Dataset records
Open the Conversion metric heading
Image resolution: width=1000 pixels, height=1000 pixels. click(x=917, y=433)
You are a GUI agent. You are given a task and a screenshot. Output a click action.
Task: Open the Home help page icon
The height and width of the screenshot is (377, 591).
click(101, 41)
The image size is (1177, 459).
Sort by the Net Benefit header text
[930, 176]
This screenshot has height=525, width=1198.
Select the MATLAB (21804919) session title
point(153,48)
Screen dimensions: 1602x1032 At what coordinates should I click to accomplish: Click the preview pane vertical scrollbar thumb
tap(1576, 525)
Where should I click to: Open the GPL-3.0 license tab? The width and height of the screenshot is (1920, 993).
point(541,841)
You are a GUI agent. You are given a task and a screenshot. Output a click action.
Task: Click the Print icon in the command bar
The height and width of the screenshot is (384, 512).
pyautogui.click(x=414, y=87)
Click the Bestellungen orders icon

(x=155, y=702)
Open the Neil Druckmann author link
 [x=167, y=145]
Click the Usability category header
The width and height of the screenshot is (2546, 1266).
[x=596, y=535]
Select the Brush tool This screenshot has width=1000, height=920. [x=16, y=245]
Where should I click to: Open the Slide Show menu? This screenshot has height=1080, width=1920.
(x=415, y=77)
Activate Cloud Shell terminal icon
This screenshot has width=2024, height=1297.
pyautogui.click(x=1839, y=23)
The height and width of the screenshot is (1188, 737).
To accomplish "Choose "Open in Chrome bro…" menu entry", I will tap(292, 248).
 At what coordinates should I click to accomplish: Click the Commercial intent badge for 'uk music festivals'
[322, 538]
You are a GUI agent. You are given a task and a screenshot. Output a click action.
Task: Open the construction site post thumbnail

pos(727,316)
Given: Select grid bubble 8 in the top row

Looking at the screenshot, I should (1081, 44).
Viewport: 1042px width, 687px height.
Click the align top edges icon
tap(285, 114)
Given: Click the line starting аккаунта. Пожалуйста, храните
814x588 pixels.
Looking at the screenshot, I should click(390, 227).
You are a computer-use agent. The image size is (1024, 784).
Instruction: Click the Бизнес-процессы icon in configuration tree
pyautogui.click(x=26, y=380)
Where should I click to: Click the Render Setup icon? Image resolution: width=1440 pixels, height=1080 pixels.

Exercise requirements
Transcribe the lines of the records verbatim, starting with the line that contains "for 'uk music festivals'" and continuing through the end of the records.

Exercise response
 At what coordinates should I click to accomplish: Click the Commercial intent badge for 'uk music festivals'
[322, 538]
You are a GUI agent. You are given a task and a screenshot. Output a click action.
Task: Open the construction site post thumbnail

pos(727,316)
Given: Select grid bubble 8 in the top row

Looking at the screenshot, I should (1081, 44).
Viewport: 1042px width, 687px height.
Click the align top edges icon
tap(285, 114)
Given: Click the line starting аккаунта. Пожалуйста, храните
814x588 pixels.
Looking at the screenshot, I should click(390, 227).
You are a computer-use agent. The image size is (1024, 784).
Instruction: Click the Бизнес-процессы icon in configuration tree
pyautogui.click(x=26, y=380)
Where should I click to: Click the Render Setup icon? Image resolution: width=1440 pixels, height=1080 pixels.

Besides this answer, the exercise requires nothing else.